WHAT IS NEEDED:
Write out the records below from the first line through the line containing "註冊 (276, 13)", leaving out any pictures.

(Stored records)
Segment Open
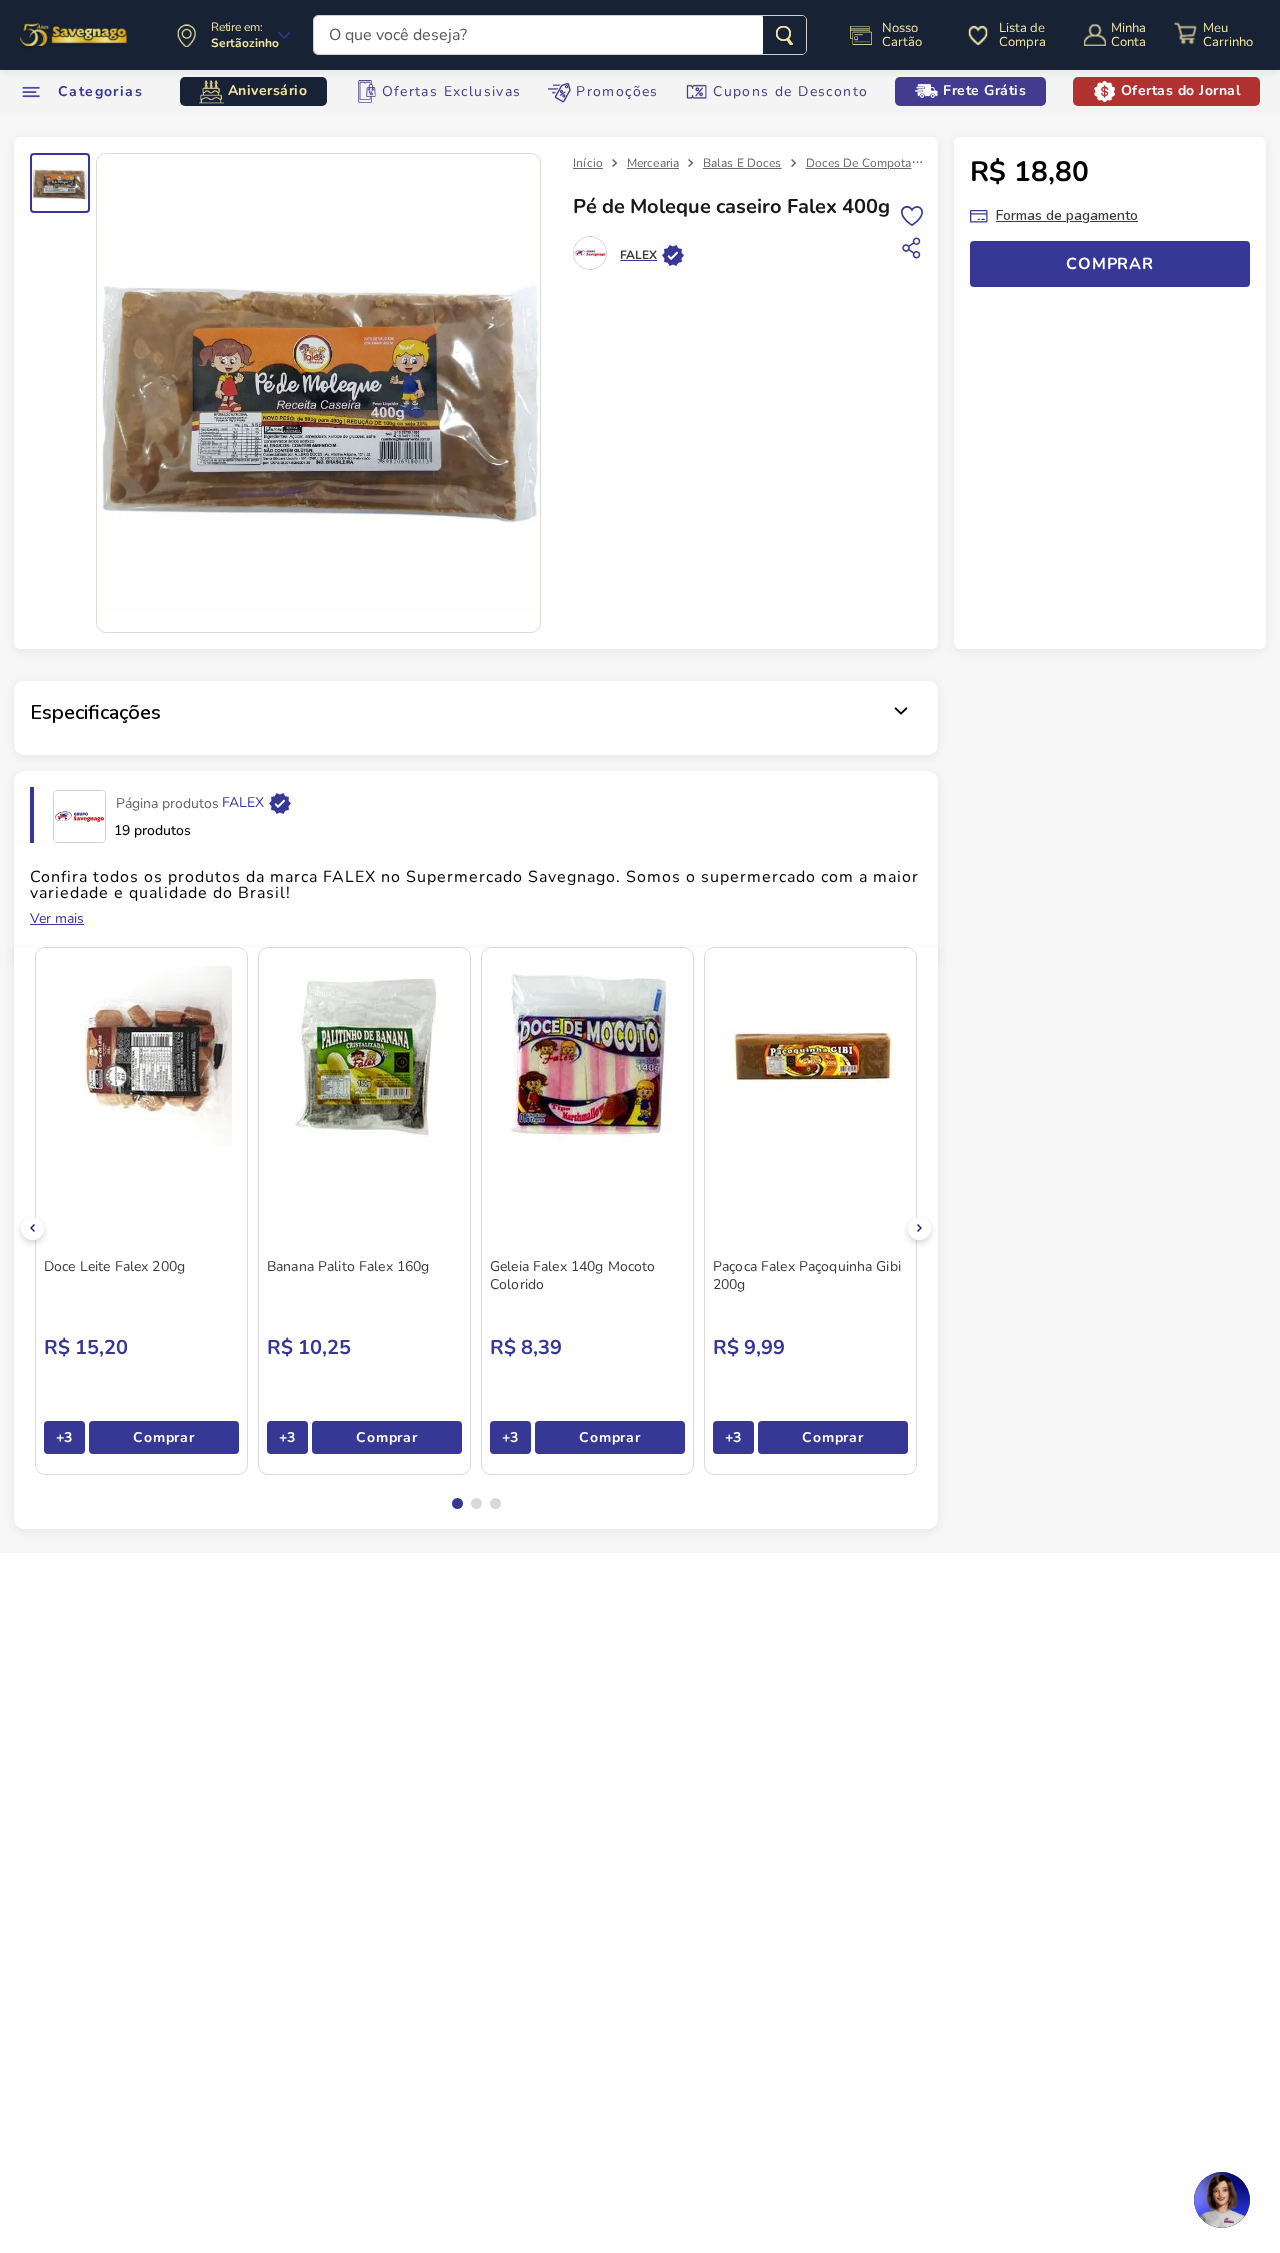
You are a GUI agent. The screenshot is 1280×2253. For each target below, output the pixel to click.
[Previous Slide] (32, 1228)
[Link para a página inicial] (588, 163)
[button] (457, 1503)
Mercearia (653, 163)
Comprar (163, 1437)
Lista (912, 214)
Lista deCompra (1022, 35)
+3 (64, 1437)
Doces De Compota (859, 163)
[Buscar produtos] (784, 35)
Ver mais (57, 919)
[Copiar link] (912, 248)
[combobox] (560, 35)
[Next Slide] (919, 1228)
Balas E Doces (742, 163)
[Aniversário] (74, 35)
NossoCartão (902, 35)
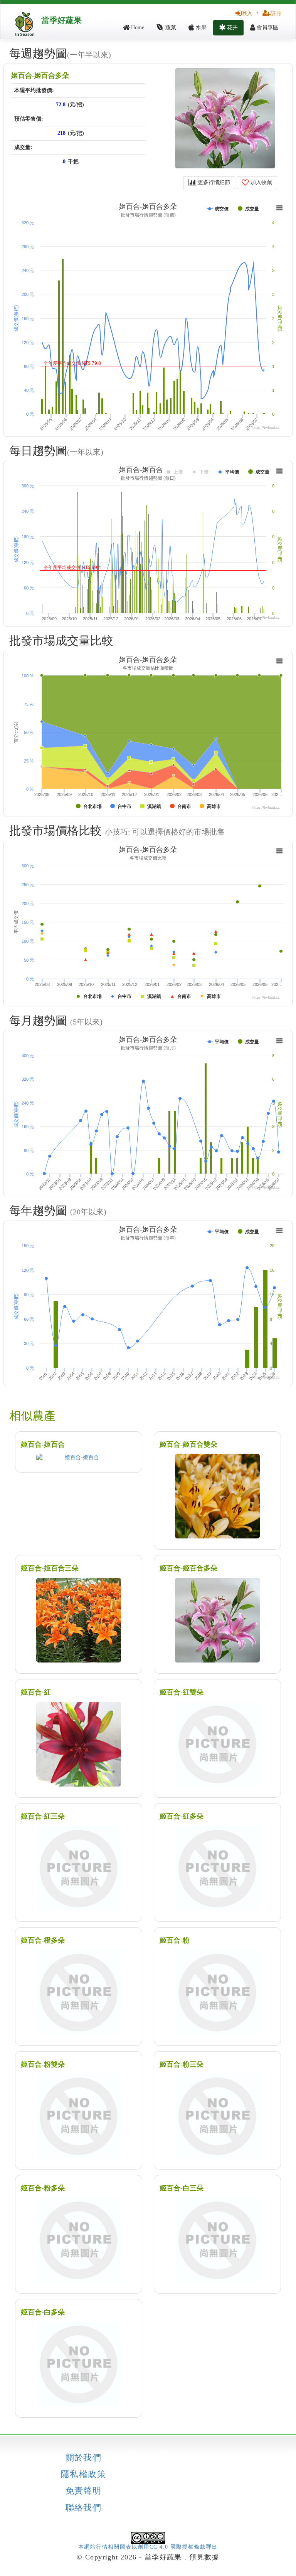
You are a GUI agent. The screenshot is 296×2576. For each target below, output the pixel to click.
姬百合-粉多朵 (43, 2188)
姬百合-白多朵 (43, 2312)
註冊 (276, 13)
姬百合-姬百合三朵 (50, 1568)
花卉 (231, 27)
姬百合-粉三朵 (182, 2064)
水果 (200, 27)
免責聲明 (84, 2490)
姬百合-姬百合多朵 (40, 75)
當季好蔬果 (61, 20)
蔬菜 (170, 27)
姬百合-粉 (175, 1940)
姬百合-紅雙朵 (182, 1692)
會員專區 (266, 27)
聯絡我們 (84, 2507)
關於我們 (84, 2457)
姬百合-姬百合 (43, 1444)
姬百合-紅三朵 (43, 1816)
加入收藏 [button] (260, 182)
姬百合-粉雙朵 (43, 2064)
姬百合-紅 (36, 1692)
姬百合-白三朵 (182, 2188)
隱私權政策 (83, 2474)
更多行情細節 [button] (213, 182)
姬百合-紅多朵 (182, 1816)
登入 (247, 13)
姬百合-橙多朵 (43, 1940)
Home (137, 27)
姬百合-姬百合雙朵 (188, 1444)
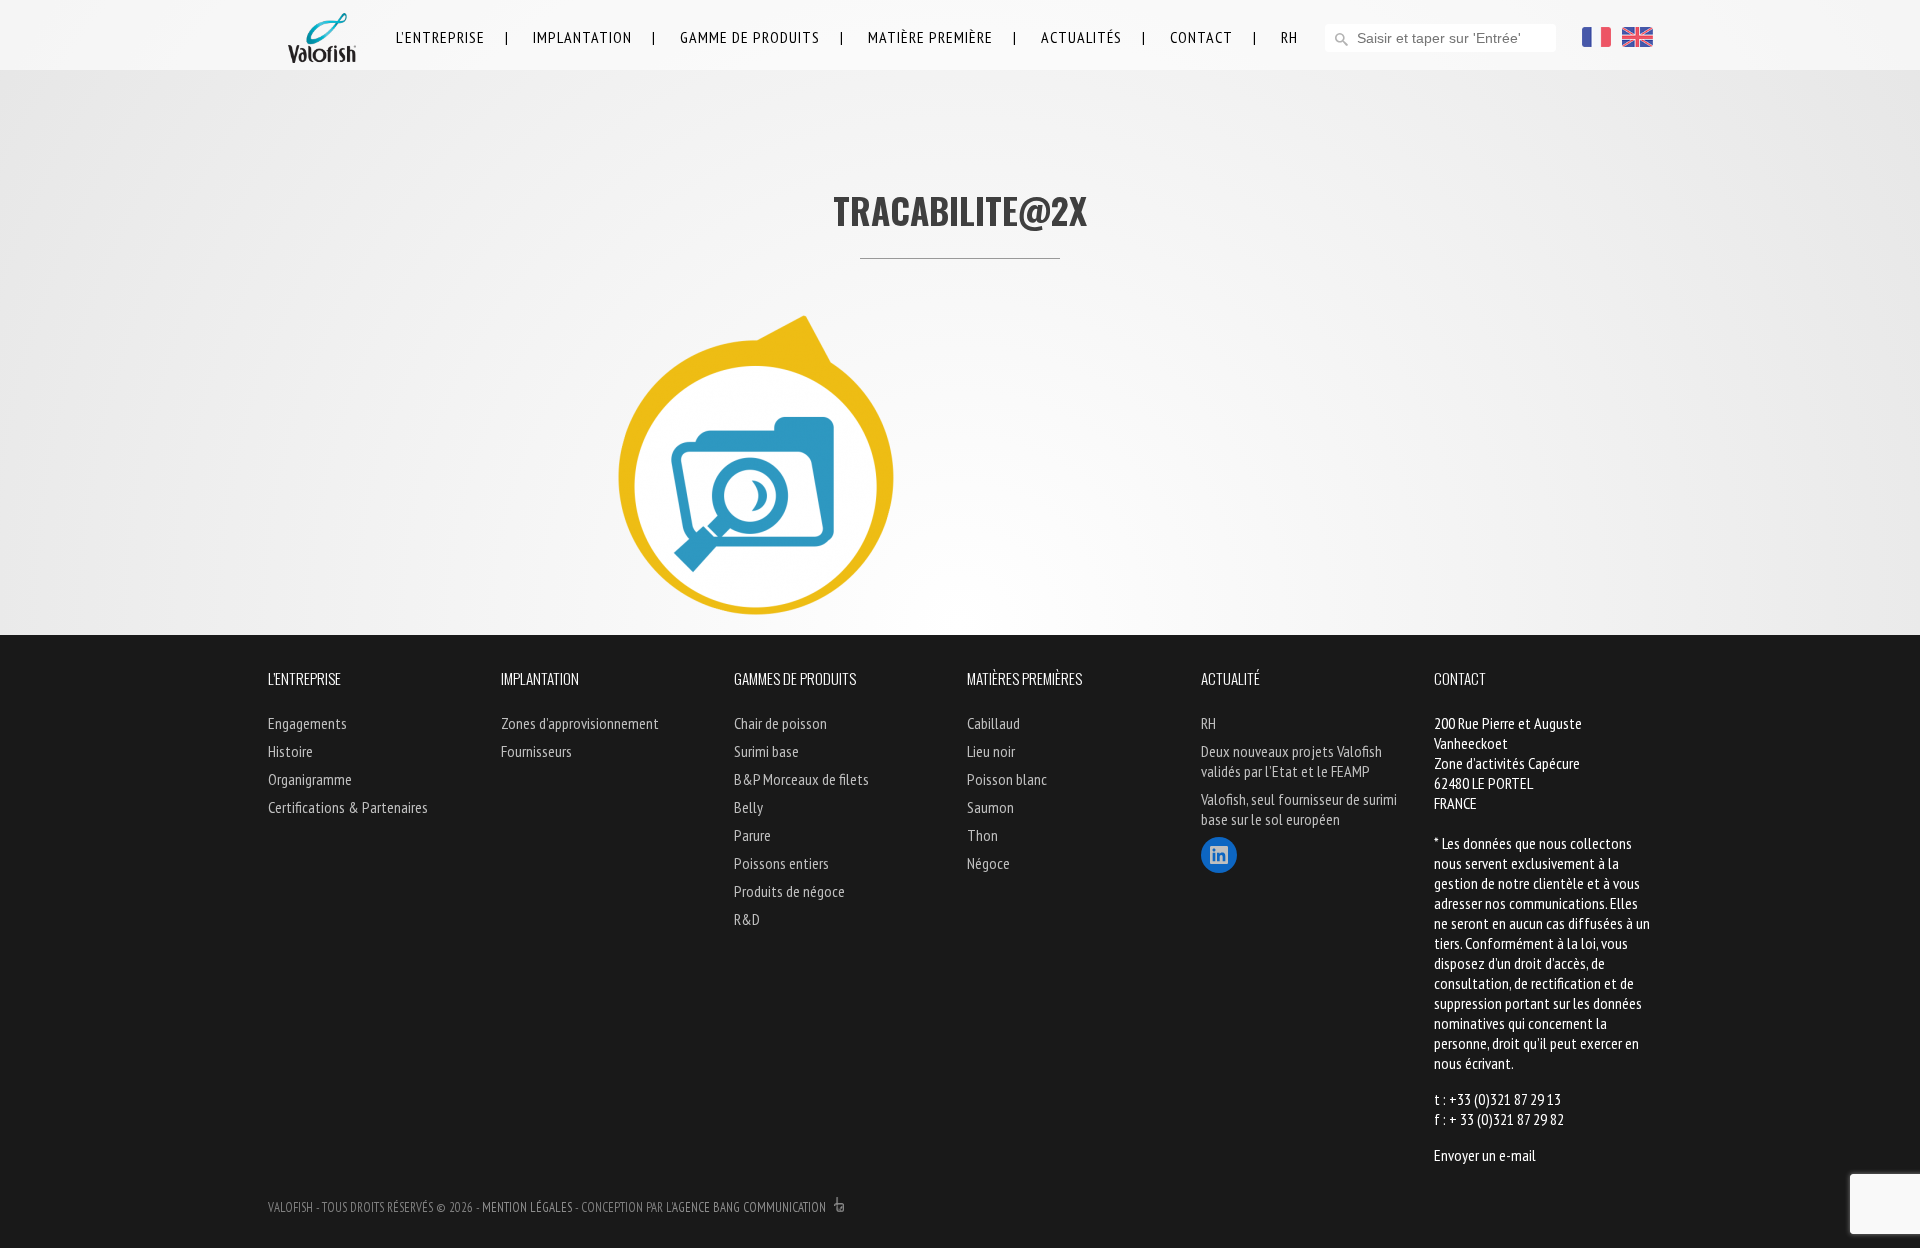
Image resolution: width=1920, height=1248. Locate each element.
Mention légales (527, 1207)
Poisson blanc (1007, 779)
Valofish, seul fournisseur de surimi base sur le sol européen (1299, 809)
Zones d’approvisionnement (580, 723)
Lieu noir (991, 751)
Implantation (582, 37)
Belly (748, 807)
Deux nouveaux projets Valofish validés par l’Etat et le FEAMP (1291, 761)
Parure (752, 835)
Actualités (1081, 37)
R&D (747, 919)
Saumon (990, 807)
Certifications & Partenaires (348, 807)
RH (1289, 37)
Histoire (290, 751)
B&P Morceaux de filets (801, 779)
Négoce (988, 863)
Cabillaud (993, 723)
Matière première (930, 37)
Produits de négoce (789, 891)
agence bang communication (750, 1207)
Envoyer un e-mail (1485, 1155)
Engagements (307, 723)
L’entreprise (440, 37)
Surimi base (766, 751)
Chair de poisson (780, 723)
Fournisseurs (536, 751)
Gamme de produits (750, 37)
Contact (1201, 37)
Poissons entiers (781, 863)
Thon (982, 835)
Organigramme (310, 779)
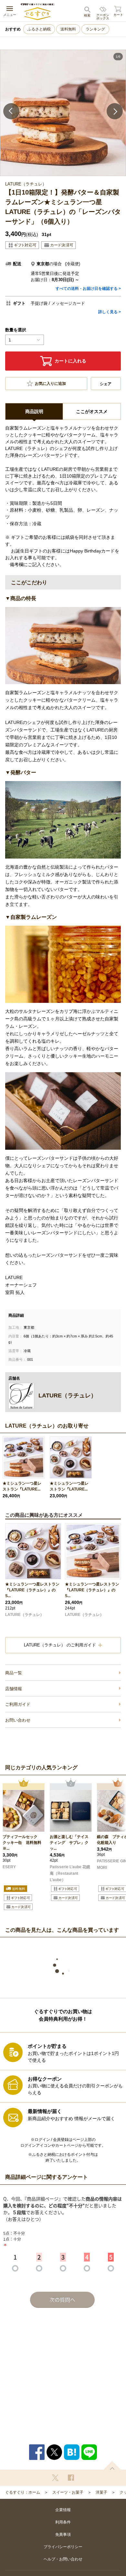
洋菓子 (101, 2492)
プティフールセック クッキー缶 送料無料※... (22, 1842)
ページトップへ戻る (112, 2465)
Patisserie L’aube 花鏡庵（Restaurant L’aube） (70, 1873)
Segment Closed
OUTPUT OF THE TASK:
You are a GUI agent. The screenshot is 1280×2253. For each target below, output the pixel to click.
[Previous Slide] (32, 1228)
[Link para a página inicial] (588, 163)
[button] (457, 1503)
Mercearia (653, 163)
Comprar (163, 1437)
Lista (912, 214)
Lista deCompra (1022, 35)
+3 (64, 1437)
Doces De Compota (859, 163)
[Buscar produtos] (784, 35)
Ver mais (57, 919)
[Copiar link] (912, 248)
[combobox] (560, 35)
[Next Slide] (919, 1228)
Balas E Doces (742, 163)
[Aniversário] (74, 35)
NossoCartão (902, 35)
You are a GUI agent. The screenshot is 296×2576. For each target below, output the pixel to click.
姬百合-粉多朵 (43, 2188)
姬百合-白多朵 (43, 2312)
註冊 (276, 13)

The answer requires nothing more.